This section describes how to run Cumulocity DataHub on the Cumulocity Edge, the local version of Cumulocity.
DataHub Edge is an optional component of Edge. DataHub Edge complements the ad-hoc querying of recent device data with analytical querying over long periods of time. For that purpose, data is moved from the Operational Store of Edge to a local data lake, with the data being stored in a concise and query-efficient format. DataHub Edge allows you to run SQL queries against the data lake contents so that you can gain more insights into your device data.
DataHub Edge is the counterpart of DataHub, the variant for cloud deployments, offering the same set of functionality. To learn more about DataHub in general, see DataHub overview.
Cumulocity DataHub Edge overview
Documentation overview
The following sections will walk you through all the functionalities of Cumulocity DataHub Edge in detail.
For your convenience, here is an overview of the contents:
Cumulocity Edge is an onsite, single-server, and single-tenant variant of the Cumulocity Core platform. It is delivered as a software appliance designed to run on industrial PCs or local servers. Cumulocity DataHub is available as an add-on to Cumulocity Edge.

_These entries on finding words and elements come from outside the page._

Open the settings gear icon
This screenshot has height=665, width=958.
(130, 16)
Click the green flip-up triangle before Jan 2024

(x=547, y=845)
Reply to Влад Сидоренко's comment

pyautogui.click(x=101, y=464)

Cumulocity DataHub Edge offers the same functionality as the cloud-variant of Cumulocity DataHub, but stores the data locally. You can define offloading pipelines, which regularly move data from the Operational Store of Cumulocity into a data lake. In the Edge setup, a NAS is used as data lake. Dremio, the internal engine of Cumulocity DataHub, can access the data lake and run analytical queries against its contents, using SQL as the query interface.
Cumulocity DataHub Edge consists of the following building blocks:
The Cumulocity DataHub UI is deployed as a web application in the Cumulocity core. It provides the frontend for defining and managing offloading pipelines.
The Cumulocity DataHub backend manages offloading pipelines and their scheduled execution. The backend and its associated database run within one Docker container in the Docker daemon. Its internal state, for example, the defined offloading configurations, is persisted on the central data disk.
The query processing is based on a Dremio master and a Dremio executor as well as on a ZooKeeper instance. Dremio master and ZooKeeper run in one Docker container and the Dremio executor runs in another one. Both containers are run by the Docker daemon. The internal state of the containers, for example, the query job history, is persisted on the central data disk. In the above figure just Dremio is shown for reasons of simplicity.
The data lake is located on the central data disk.
Cumulocity DataHub Edge versus Cumulocity DataHub cloud deployments
Cumulocity DataHub Edge uses the same software as Cumulocity DataHub, though in the following aspects these two variants differ:
Area
Cumulocity DataHub Edge
Cumulocity DataHub Cloud
High Availability
Depending on the underlying virtualization technology
Depending on the cloud deployment setup
Vertical scalability
Yes
Yes
Horizontal scalability
No
Yes
Upgrades with no downtime
No
No
Root access
No
Yes, if customer is hosting
Installation
Offline
Online
Dremio cluster setup
1 master, 1 executor
Minimum 1 master, 1 executor
Dremio container management
Docker daemon
Kubernetes
Cumulocity DataHub backend container management
Docker daemon
Microservice in Cumulocity Core
Data lakes
NAS
Azure Storage, S3, HDFS, (NAS)
Setting up Cumulocity DataHub Edge
Prerequisites
Before setting up Cumulocity DataHub Edge, you must check the following prerequisites:
Item
Details
Cumulocity Edge
The local version of Cumulocity is set up on a Virtual Machine (VM). See also Installing Edge.
Cumulocity DataHub Edge archive
You have downloaded the archive with all installation artifacts as described under Installation requirements.
Internet access
Internet access is not required.
Hardware requirements
The hardware requirements for running a bare Cumulocity Edge instance are described in Requirements. When Cumulocity DataHub Edge is additionally running, the hardware requirements of the virtual machine are as follows:
100 GB of free disk space plus sufficient free disk space for the data lake contents
Intel x86 CPU
Recommended: 12 GB RAM, minimum: 8 GB RAM
Recommended: 4 logical CPU cores, minimum: 2 logical CPU cores
One NIC
Hardware requirements for the host OS are excluded.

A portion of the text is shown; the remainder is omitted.